### [Description of the task]
The answer must consist solely of the lines from the one containing "Select the #A4D194 hex value" through the last line of the records below, repeated exactly, with all pictures omitted.

Screenshot grounding data:
= = = = =
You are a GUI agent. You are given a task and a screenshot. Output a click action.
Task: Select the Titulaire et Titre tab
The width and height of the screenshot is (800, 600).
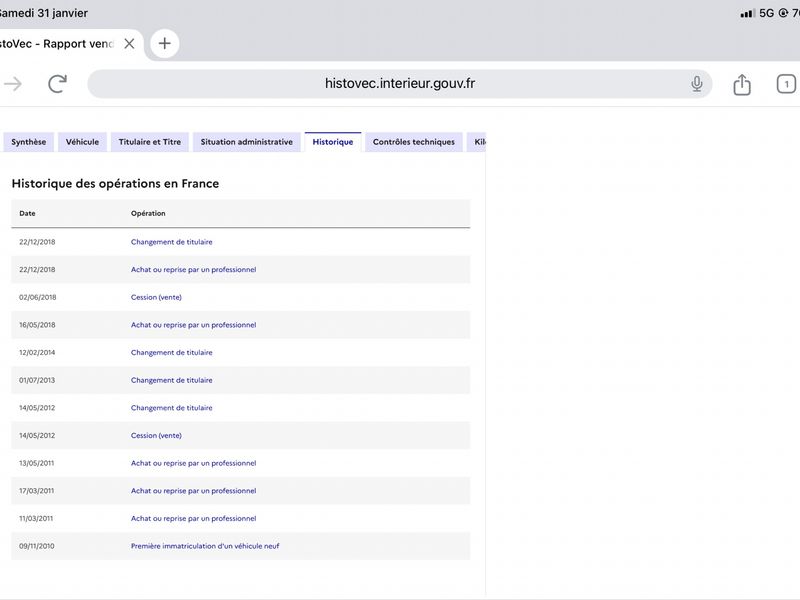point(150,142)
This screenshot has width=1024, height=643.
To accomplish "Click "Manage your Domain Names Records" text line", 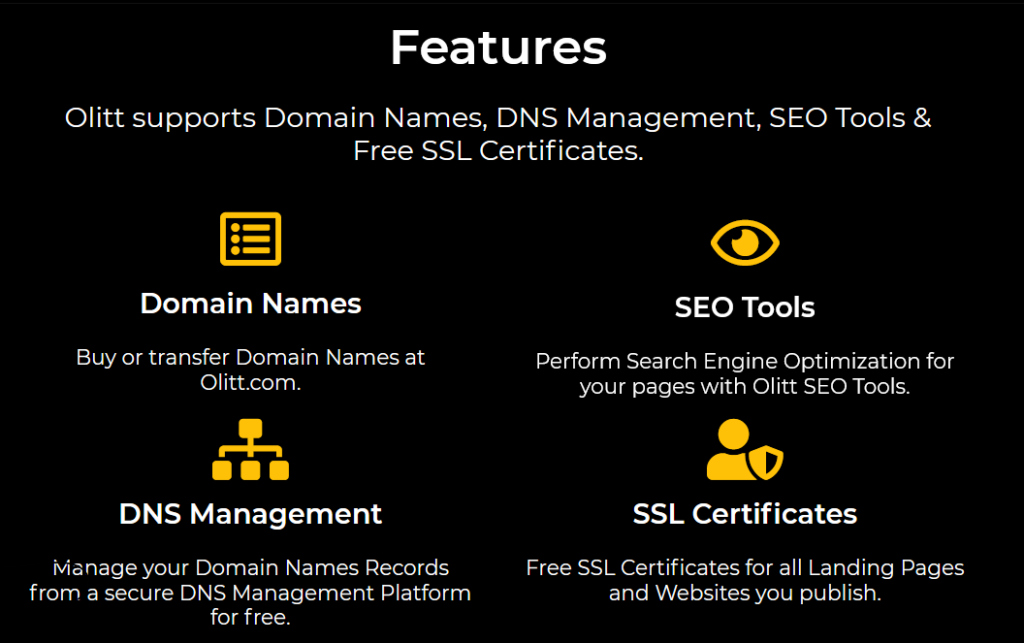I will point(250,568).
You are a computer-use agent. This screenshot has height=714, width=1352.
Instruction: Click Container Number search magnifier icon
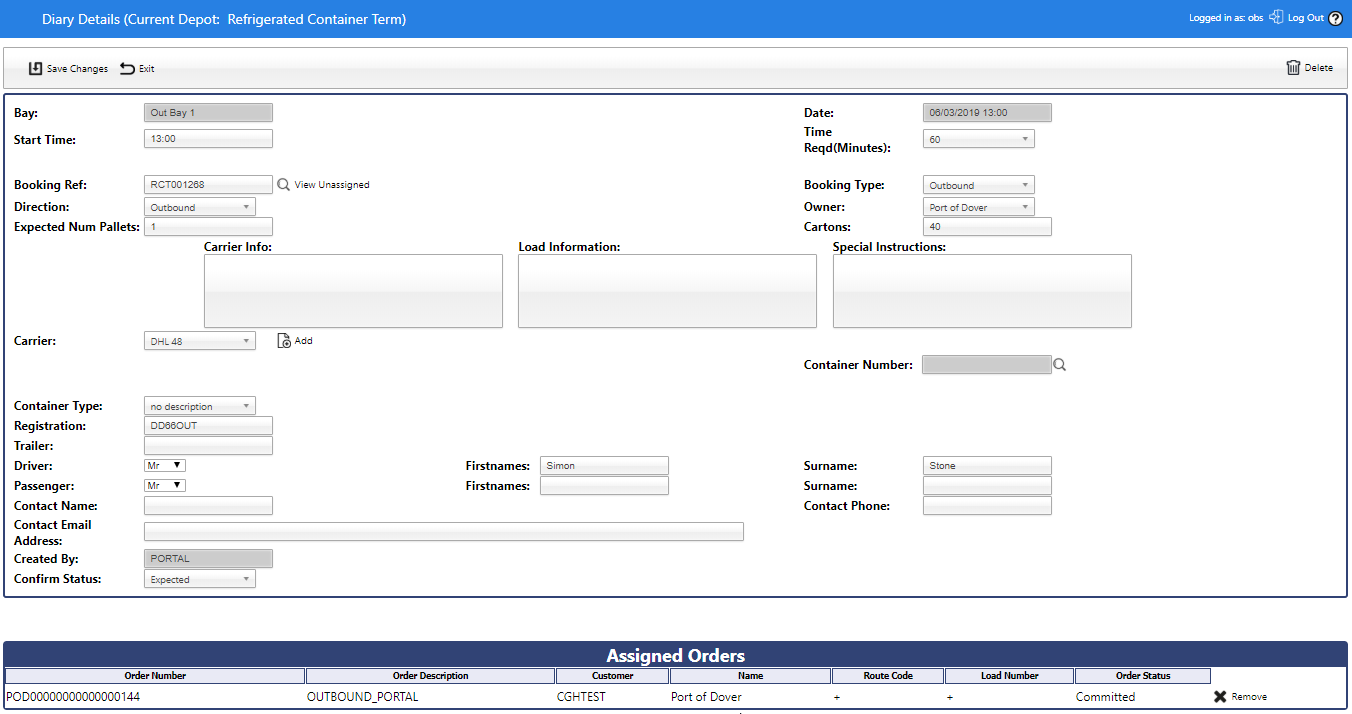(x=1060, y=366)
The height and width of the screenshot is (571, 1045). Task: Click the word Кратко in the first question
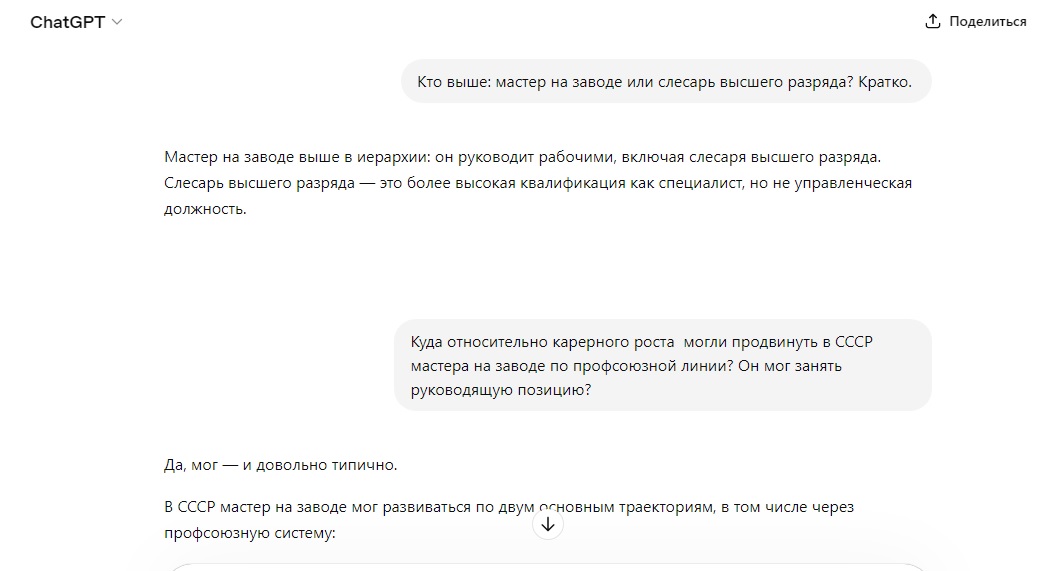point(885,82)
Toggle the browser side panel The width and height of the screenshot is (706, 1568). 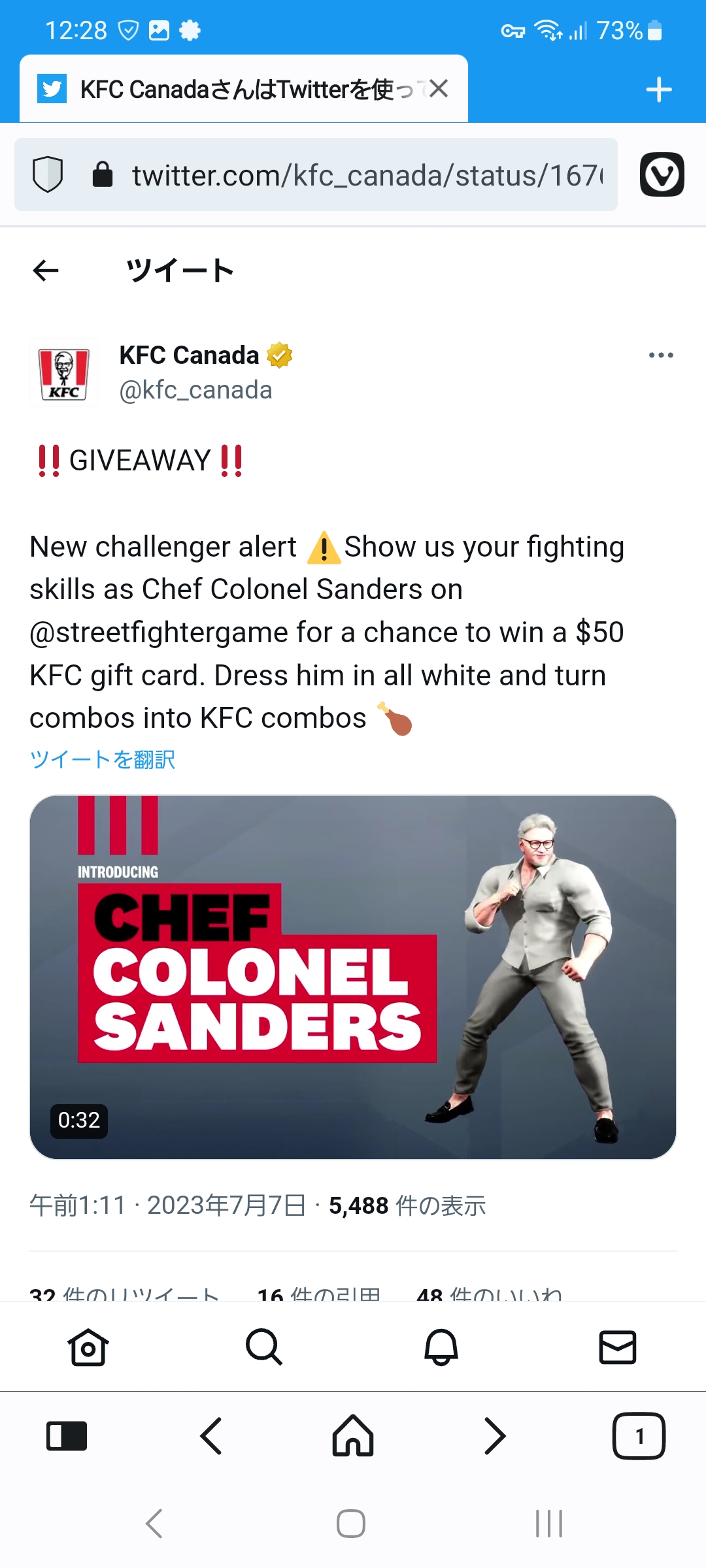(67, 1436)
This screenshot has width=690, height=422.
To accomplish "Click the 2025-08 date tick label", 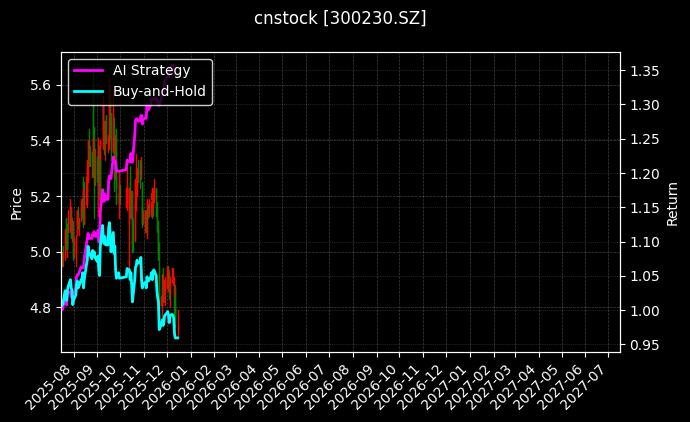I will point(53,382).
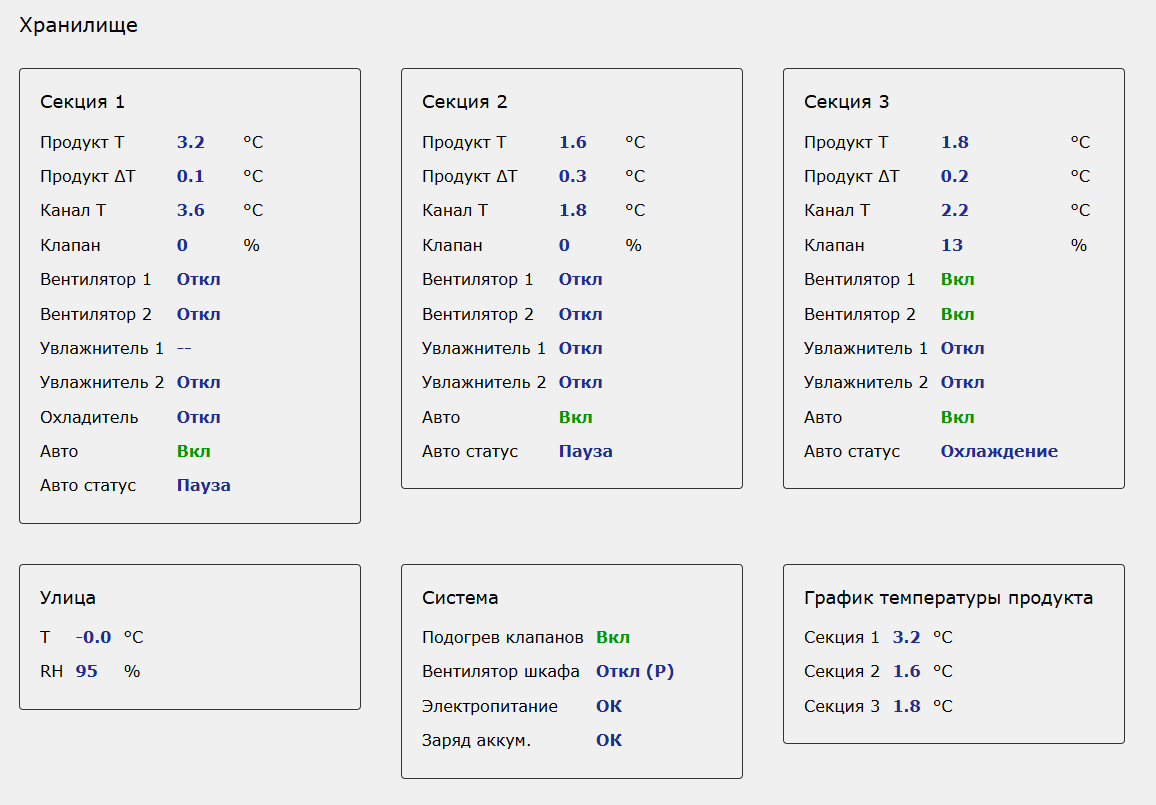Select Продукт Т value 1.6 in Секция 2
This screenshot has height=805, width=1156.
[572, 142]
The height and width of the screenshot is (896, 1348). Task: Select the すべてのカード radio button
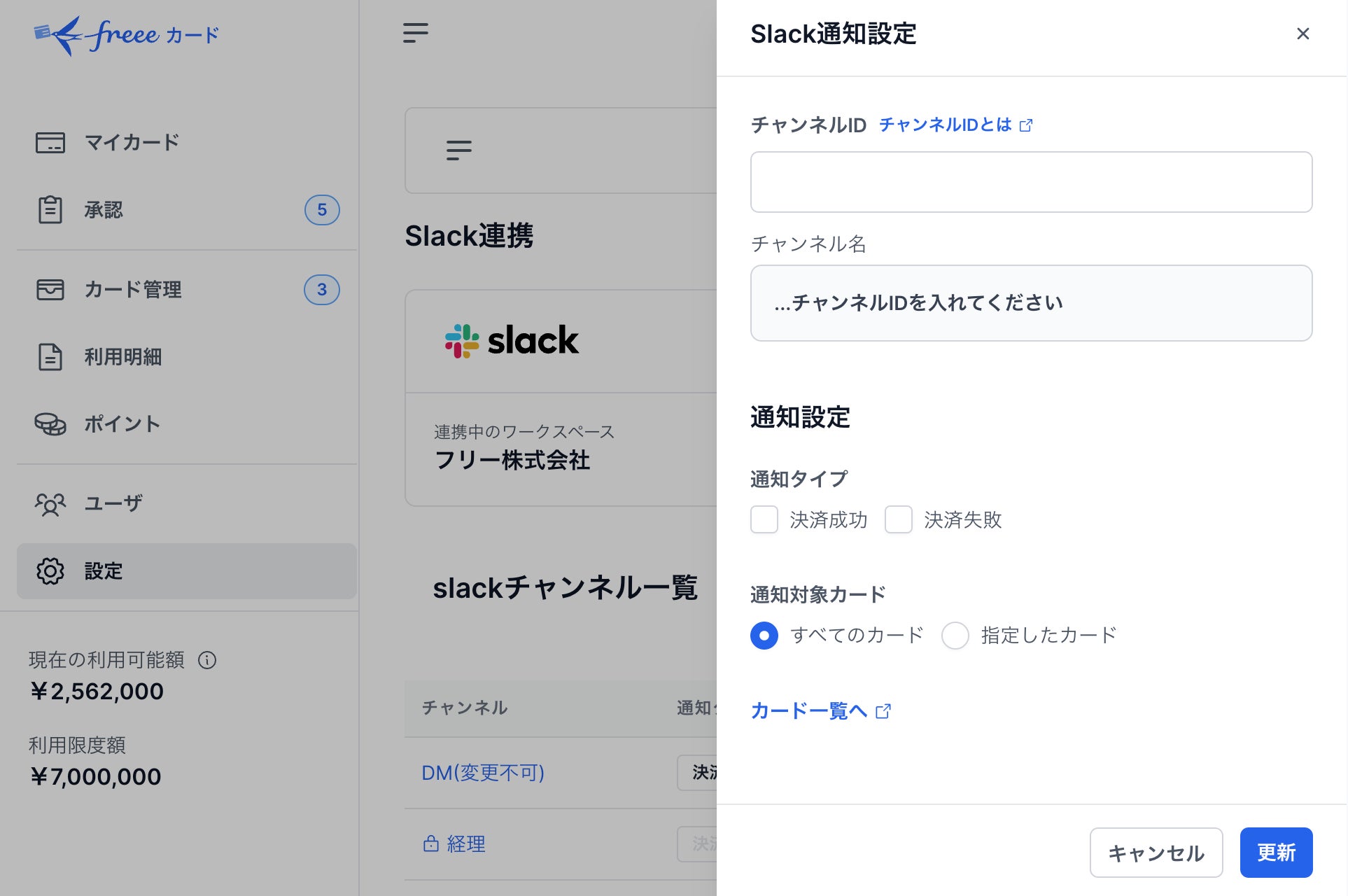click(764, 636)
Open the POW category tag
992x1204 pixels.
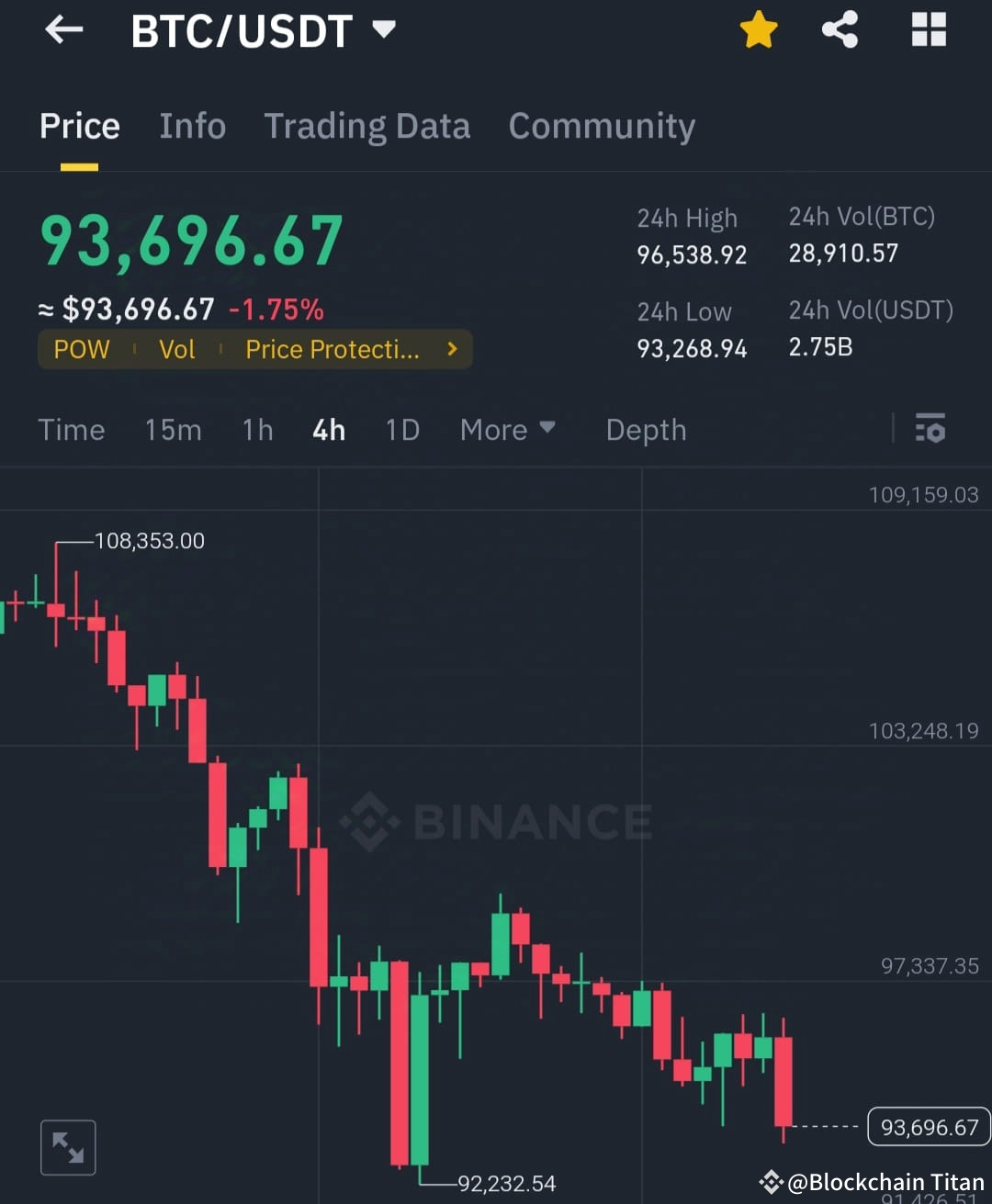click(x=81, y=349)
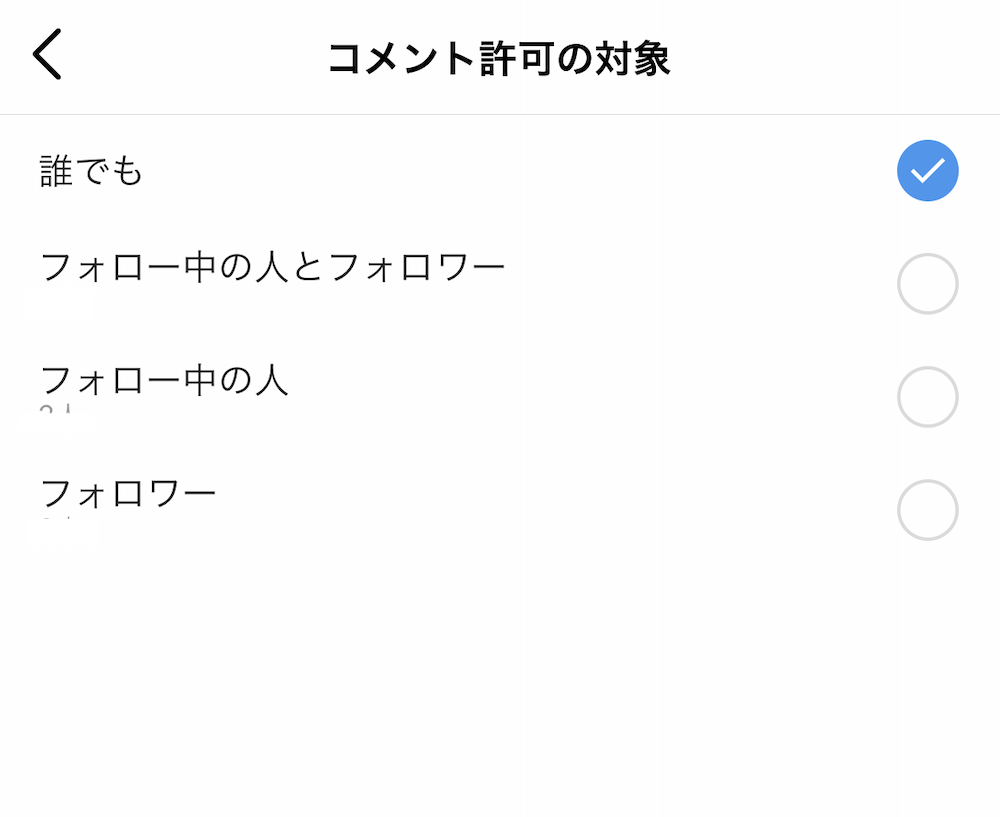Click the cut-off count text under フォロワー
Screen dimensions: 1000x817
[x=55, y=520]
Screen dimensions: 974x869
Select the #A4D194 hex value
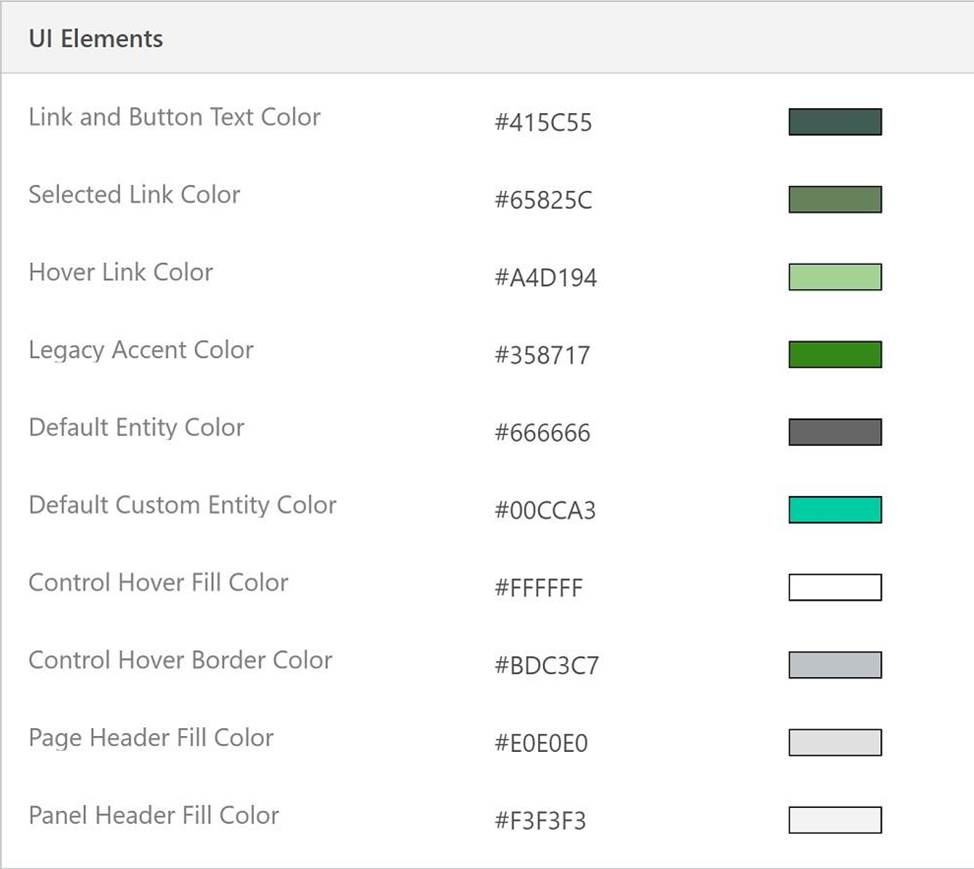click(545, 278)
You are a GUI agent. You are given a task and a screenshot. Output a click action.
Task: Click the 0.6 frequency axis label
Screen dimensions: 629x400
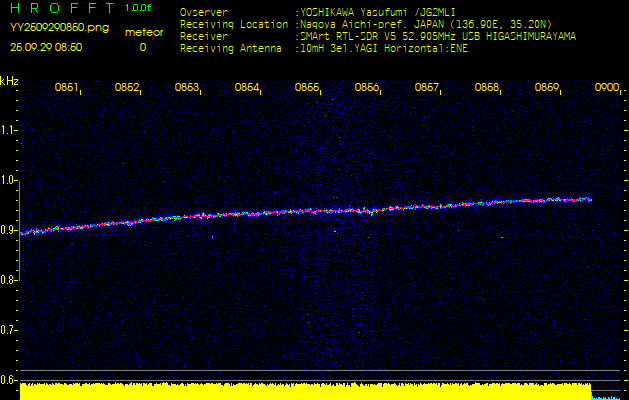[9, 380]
= = = = =
### [Completed exercise]
Select the #A4D194 hex value
click(545, 278)
You are a GUI agent. You are given a task and a screenshot. Output a click action.
Task: Click the 0.6 frequency axis label
Screen dimensions: 629x400
[9, 380]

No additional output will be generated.